In contrast, the yellow collection (cf. Figure 2c) utilized staining for the b-subunit of Cholera Toxin (CTb). This monosynaptic retrograde neuronal tracer migrates within the soma and axons of neuronal cells projecting to the brain area where CTb was previously injected during in vivo experiments21. Consequently, this staining technique facilitates the identification of morphological connections between different brain regions.

Red collection

The red collection comprises images obtained from multiple unpublished experiments, concerning specimens of both mice and rats (cf. Figure 2b). Despite sharing the same experimental setup as green and yellow collections, this time the brain tissues were stained for various elements to phenotypically characterize the cells involved in the neural circuits underlying the physiological phenomena of torpor and thermoregulation. Specifically, slices were stained for orexin, tryptophan hydroxylase, and tyrosine hydroxylase. In this case, image acquisition was conducted using both the aforementioned Nikon Eclipse 80i microscope and an ausJENA JENAVAL microscope, equipped with a Nikon Coolpix E4500 color camera, at a magnification of 250x. For further details, please refer to the accompanying metadata for each image.

Data annotation

The data annotation process was carried out by multiple proficient experimenters according to a fixed annotation protocol (see Annotations protocol.pdf file in the data archive), with multiple revision rounds to ensure data quality and minimize operator bias. We adopted the Visual Geometry Group Visual Image Annotator (VIA) annotation tool22,23, which employs a web interface for image visualization and allows for the overlaying of annotations in different forms. In our study, the tagging process involved creating polygon contours, and the resulting annotations were exported into CSV format. To generate the binary masks required for training, the polygon contours were transformed using programming libraries such as OpenCV and scikit-image. For the yellow collection, we utilized the binary masks available from version 124 as pre-annotations.

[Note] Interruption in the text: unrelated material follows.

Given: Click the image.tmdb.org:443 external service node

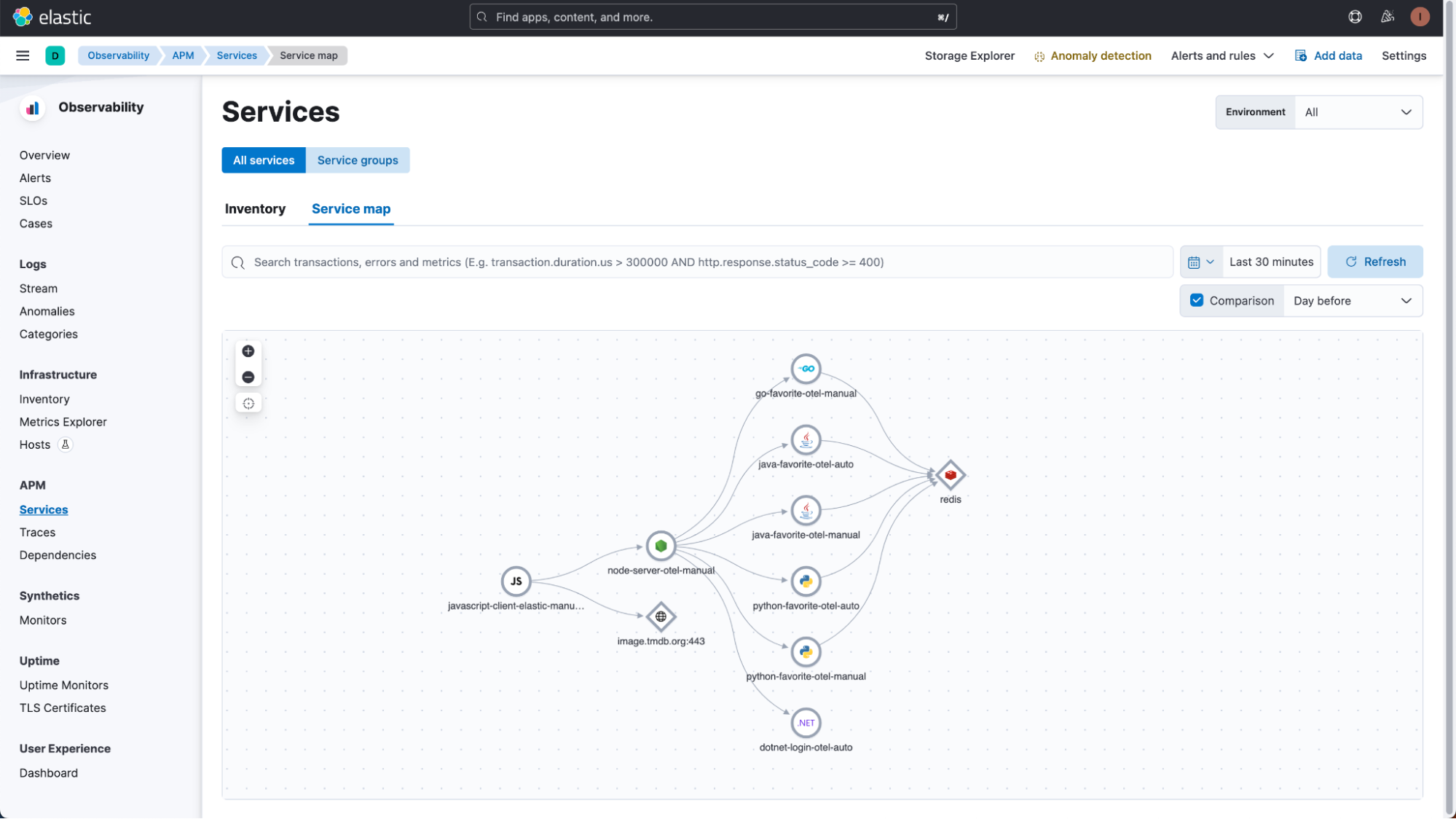Looking at the screenshot, I should coord(660,616).
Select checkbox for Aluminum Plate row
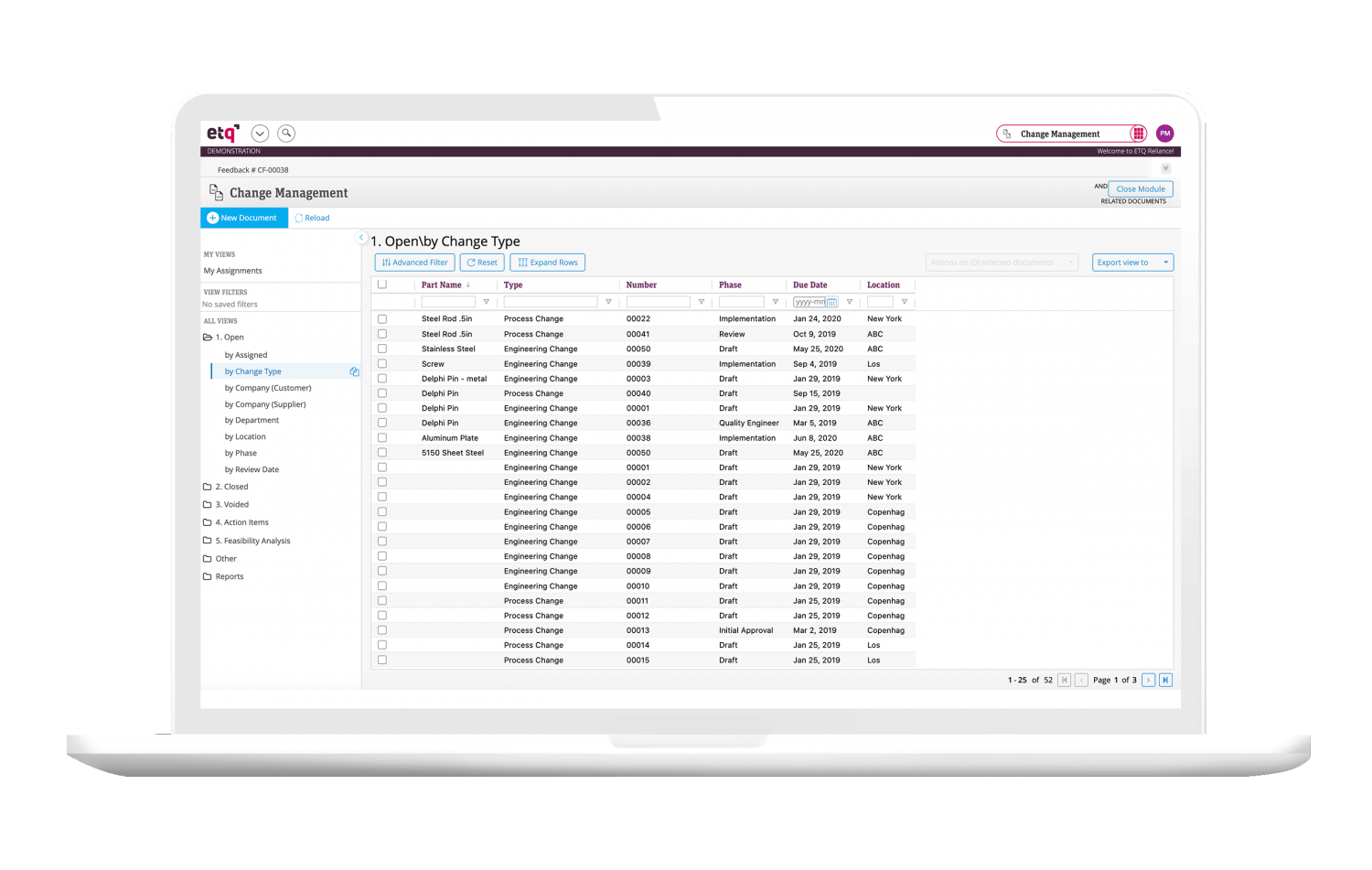Image resolution: width=1372 pixels, height=870 pixels. [382, 438]
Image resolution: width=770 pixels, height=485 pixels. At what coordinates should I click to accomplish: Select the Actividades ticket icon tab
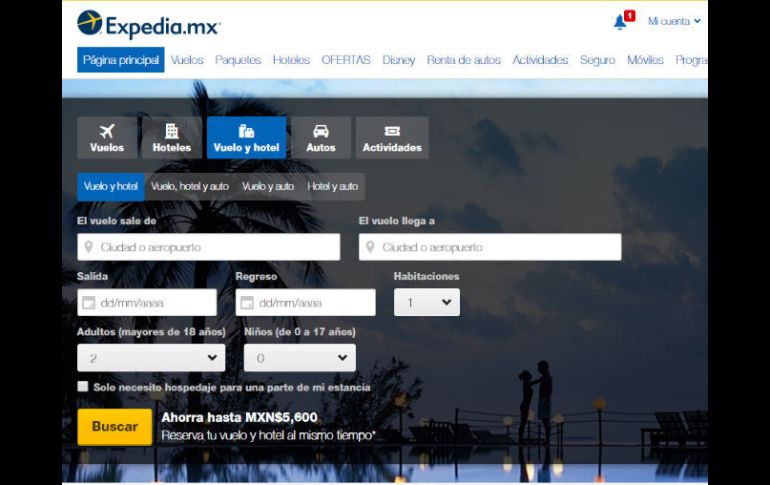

Specifically, we employed erosions and dilations techniques to address fragmented contours resulting from semi-automatic labeling based on thresholding. Furthermore, we applied methods to fill small holes within segmented objects, and removed spurious objects that went overlooked in the previous annotations or were erroneously added by prior processing. Subsequently, these pre-annotations were refined manually using VIA, enhancing their accuracy and ensuring better consistency across the annotations (see Fig. 3). In contrast, the green and red collections were annotated from scratch.

Fig. 3
figure 3

Yellow masks v1 review. (a,c) illustrate how binary masks were reviewed compared to version 1, respectively (b,d). Improvements include: small objects removal, contour smoothing, holes filling and more consistent labelling.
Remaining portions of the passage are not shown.